**Exercise requirements:**
Your answer must consist solely of the line containing "Task: Click the Willard" and all subsequent lines through the end of the entries, reproduced exactly.

Collected data entries
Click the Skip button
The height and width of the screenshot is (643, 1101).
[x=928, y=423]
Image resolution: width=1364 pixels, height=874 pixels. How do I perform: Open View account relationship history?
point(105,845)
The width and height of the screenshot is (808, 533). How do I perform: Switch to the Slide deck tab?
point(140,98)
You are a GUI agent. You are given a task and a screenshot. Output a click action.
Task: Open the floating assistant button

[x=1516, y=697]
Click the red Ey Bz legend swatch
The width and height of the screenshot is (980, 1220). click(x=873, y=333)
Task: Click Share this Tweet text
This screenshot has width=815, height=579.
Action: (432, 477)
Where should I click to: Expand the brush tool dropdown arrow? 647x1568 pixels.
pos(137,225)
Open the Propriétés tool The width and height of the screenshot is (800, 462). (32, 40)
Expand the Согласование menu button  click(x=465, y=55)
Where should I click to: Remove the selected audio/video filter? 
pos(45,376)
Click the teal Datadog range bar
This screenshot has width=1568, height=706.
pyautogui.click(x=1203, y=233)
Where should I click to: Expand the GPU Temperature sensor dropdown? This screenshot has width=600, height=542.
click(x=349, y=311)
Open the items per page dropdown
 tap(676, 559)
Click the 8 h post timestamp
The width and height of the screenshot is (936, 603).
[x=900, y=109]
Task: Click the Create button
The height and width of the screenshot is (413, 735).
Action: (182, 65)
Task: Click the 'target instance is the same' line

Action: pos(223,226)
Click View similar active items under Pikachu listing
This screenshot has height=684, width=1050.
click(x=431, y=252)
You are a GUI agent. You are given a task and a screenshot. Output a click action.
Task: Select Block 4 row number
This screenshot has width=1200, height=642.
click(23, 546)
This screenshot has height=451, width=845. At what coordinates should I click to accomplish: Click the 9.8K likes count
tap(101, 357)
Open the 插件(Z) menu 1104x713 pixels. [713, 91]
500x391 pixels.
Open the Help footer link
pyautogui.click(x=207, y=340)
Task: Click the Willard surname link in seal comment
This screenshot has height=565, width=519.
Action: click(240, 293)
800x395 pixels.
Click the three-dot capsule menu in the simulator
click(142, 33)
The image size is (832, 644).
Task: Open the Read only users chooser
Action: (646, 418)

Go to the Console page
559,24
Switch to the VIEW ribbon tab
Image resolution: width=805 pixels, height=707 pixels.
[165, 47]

**Exercise response:**
Task: Click the Willard surname link in seal comment
This screenshot has height=565, width=519.
Action: click(240, 293)
800x395 pixels.
Click the three-dot capsule menu in the simulator
click(142, 33)
The image size is (832, 644).
Task: Open the Read only users chooser
Action: (646, 418)

Go to the Console page
559,24
Switch to the VIEW ribbon tab
Image resolution: width=805 pixels, height=707 pixels.
[165, 47]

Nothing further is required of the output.